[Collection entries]
*** Block opens ***
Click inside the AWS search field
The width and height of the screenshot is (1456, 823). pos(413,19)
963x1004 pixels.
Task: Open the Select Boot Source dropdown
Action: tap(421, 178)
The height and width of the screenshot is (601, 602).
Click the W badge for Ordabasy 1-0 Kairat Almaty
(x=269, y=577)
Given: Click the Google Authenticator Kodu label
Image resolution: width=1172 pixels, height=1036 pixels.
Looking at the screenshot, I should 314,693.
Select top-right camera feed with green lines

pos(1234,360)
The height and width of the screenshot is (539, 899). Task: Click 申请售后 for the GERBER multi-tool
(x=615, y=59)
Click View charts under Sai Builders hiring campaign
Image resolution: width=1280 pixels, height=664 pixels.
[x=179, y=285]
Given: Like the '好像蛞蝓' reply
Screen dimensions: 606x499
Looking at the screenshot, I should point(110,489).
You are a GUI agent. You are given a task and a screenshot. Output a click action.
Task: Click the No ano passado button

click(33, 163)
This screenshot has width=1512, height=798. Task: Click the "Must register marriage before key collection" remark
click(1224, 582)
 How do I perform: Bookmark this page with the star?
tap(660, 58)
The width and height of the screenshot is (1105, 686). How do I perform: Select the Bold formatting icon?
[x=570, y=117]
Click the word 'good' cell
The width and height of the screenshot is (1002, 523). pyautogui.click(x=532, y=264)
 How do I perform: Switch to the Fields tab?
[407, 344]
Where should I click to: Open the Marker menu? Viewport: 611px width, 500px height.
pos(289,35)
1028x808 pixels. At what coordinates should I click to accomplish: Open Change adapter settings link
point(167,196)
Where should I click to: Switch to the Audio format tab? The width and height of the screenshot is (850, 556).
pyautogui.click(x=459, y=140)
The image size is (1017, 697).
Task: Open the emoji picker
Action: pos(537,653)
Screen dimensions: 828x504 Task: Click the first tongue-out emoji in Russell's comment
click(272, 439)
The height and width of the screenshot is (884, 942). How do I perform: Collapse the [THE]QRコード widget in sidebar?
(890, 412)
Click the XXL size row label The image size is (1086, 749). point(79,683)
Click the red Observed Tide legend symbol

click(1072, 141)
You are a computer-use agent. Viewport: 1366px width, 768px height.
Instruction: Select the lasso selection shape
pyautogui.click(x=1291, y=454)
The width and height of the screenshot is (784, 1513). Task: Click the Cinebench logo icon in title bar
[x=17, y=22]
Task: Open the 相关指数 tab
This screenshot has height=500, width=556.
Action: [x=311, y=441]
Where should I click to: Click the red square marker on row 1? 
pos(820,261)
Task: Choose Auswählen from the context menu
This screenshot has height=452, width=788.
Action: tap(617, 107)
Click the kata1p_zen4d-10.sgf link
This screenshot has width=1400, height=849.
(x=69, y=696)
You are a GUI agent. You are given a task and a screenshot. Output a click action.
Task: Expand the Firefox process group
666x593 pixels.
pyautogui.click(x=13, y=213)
*** Block closes ***
Exercise: From the line containing "Where should I click to: Click" to the last line above, repeat every line exactly and nothing else.

Written response:
Where should I click to: Click the red square marker on row 1? 
pos(820,261)
Task: Choose Auswählen from the context menu
This screenshot has height=452, width=788.
Action: tap(617, 107)
Click the kata1p_zen4d-10.sgf link
This screenshot has width=1400, height=849.
(x=69, y=696)
You are a GUI agent. You are given a task and a screenshot. Output a click action.
Task: Expand the Firefox process group
666x593 pixels.
pyautogui.click(x=13, y=213)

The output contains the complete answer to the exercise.